A dedicated chamber music musician, he is a member of the Weiss-Kaplan-Stumpf Trio and has performed with the chamber music societies of Boston, Philadelphia and the Da Camera Society in Los Angeles, and is a participant at the Marlboro and Santa Fe chamber music festivals. As a member of the Johannes Quartet he collaborated with the Guarneri Quartet on a tour including commissions from composers William Bolcom and Esa Pekka Salonen.
Concerto appearances have included the Boston Symphony, the Los Angeles Philharmonic, the Philadelphia Orchestra, and at the Aspen Festival among others. Solo recitals have been at Jordan Hall in Boston, on the Philadelphia Chamber Music Society series, on the Chamber Music in Historic Sites series in Los Angeles and at the Philips and Corcoran Galleries in Washington D.C. His awards include first prize in the Washington International Competition.
He has served on the cello faculties at the New England Conservatory and the University of Southern California.

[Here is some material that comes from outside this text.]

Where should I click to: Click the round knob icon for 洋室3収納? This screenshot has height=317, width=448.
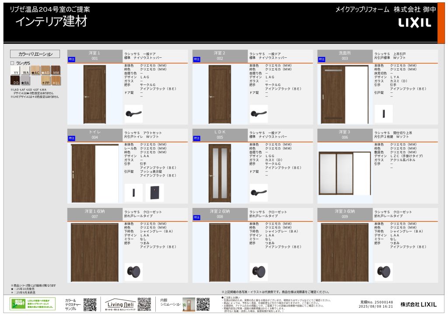click(384, 272)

Antonín Dvořák, Symphony No. 9 in E Minor
Antonín Leopold Dvořák was a Czech composer that frequently employed rhythms and other aspects of the folk music of his native Bohemia. Dvořák's own style has been described as "the fullest recreation of a national idiom with that of the symphonic tradition, absorbing folk influences and finding effective ways of using them."
Dvorak’s Symphony No. 9 in E minor, "From the New World", popularly known as the New World Symphony, was composed in 1893 while he was the director of the National Conservatory of Music of America. The symphony was commissioned by the New York Philharmonic.
Dvořák was influenced not only by music he had heard, but by what he had seen, in America. He wrote that he would not have composed his American pieces as he had, if he had not seen America. It has been said that Dvořák was inspired by the American "wide open spaces" such as prairies he may have seen on his trip to Iowa in the summer of 1893.
At the premiere in Carnegie Hall, the end of every movement was met with thunderous clapping and Dvořák felt obliged to stand up and bow. This was one of the greatest public triumphs of Dvořák's career, and popularity spread throughout the world. The universal popularity of the symphony has persisted, possibly most notably illustrated by the fact that astronaut Neil Armstrong took a tape recording of the New World Symphony along during the Apollo 11 mission Moon landing in 1969.